Partial Transformers

The single parameter of a transformer represents the input data during the execution and this input will be the return of the previous transformer in the pipeline. That being said, it doesn’t make sense to allow transformers to have multiple parameters, because functions can’t return multiple things (only a tuple of multiple things). However, sometimes we need some accessory data to perform the desired transformation.

For example, suppose we have a Pandas dataframe of people with a numeric column “age”. We want to filter people older than a specific age:

@transformer
def filter_older_than_21(people_df: pd.DataFrame) -> pd.DataFrame:
    return people_df[people_df['age'] >= 21]
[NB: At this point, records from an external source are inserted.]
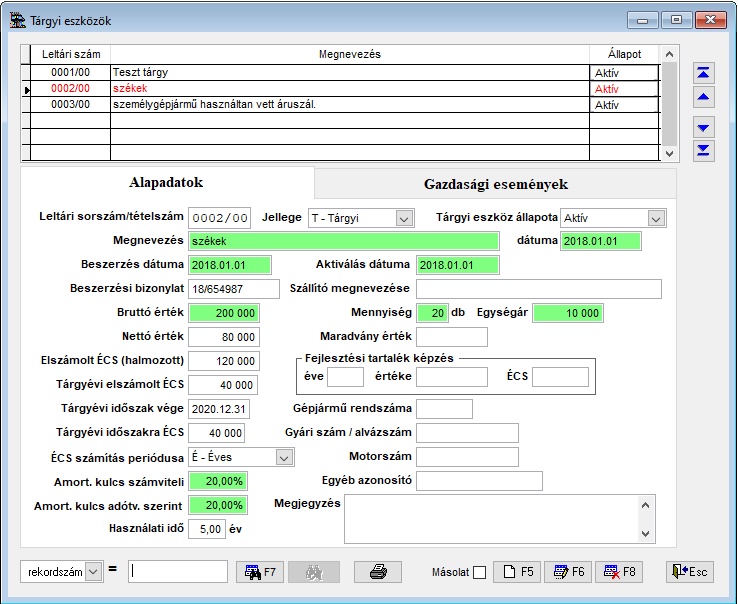Image resolution: width=738 pixels, height=604 pixels.
Task: Create new record with F5 button
Action: tap(517, 572)
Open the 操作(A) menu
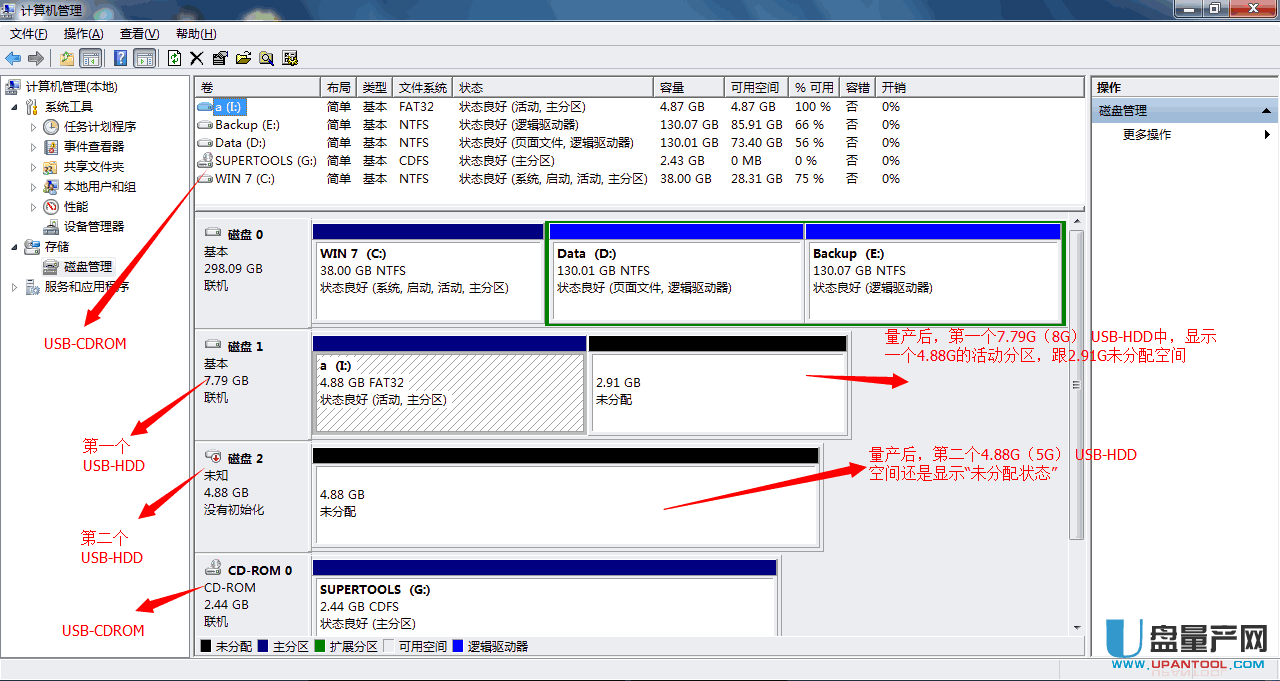This screenshot has width=1280, height=681. [x=83, y=34]
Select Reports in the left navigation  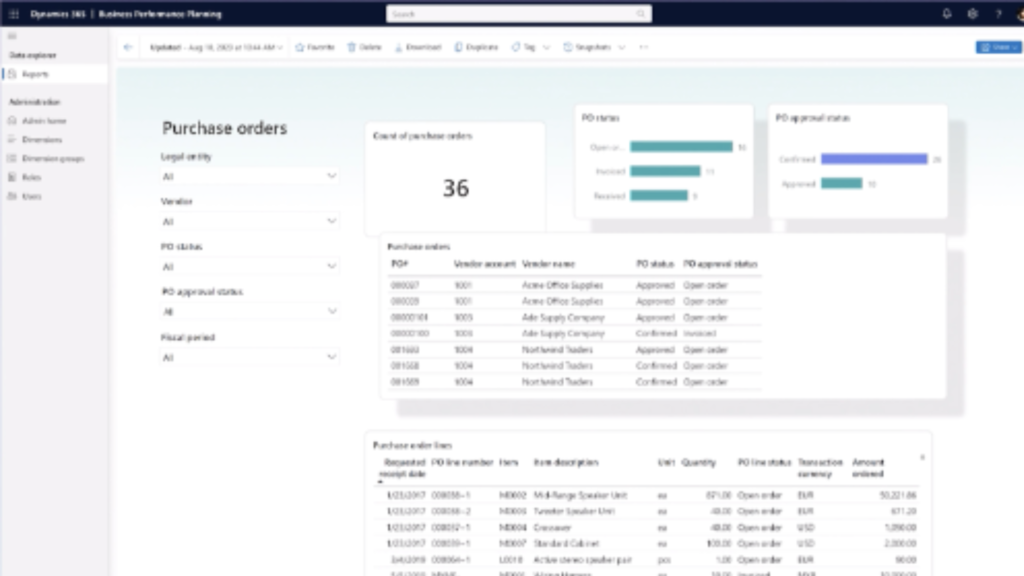tap(35, 74)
But maybe we want to make this age threshold flexible. The first idea is to resort to the use of classes:

class FilterOlderThan(Transformer[pd.DataFrame, pd.DataFrame]):
    def __init__(self, min_age: int):
        super().__init__() # don't forget that
        self.min_age = min_age

    def transform(self, people_df: pd.DataFrame) -> pd.DataFrame:
        return people_df[people_df['age'] >= self.min_age]

Now we can create many transformers with different ages:

filter_older_than_21 = FilterOlderThan(min_age=21)
filter_older_than_18 = FilterOlderThan(min_age=18)

Gloe provides a much easier way to implement this behavior using the @partial_transformer decorator. We can then create the same transformer using a functional approach:

@partial_transformer
def filter_older_than(people_df: pd.DataFrame, min_age: int) -> pd.DataFrame:
    return people_df[people_df['age'] >= min_age]

It is possible to instantiate many transformers with different ages as well:

filter_older_than_21 = filter_older_than(min_age=21)
filter_older_than_18 = filter_older_than(min_age=18)

In partial transformers, the first parameter is the input and all the remaining parameters are static and must be passed during the transformer instantiation. Another example:

pipeline = filter_man >> filter_older_than(min_age=21)

Tip

When typing the partial transformer instantiation, IDEs will ignore the first argument during autocompletion.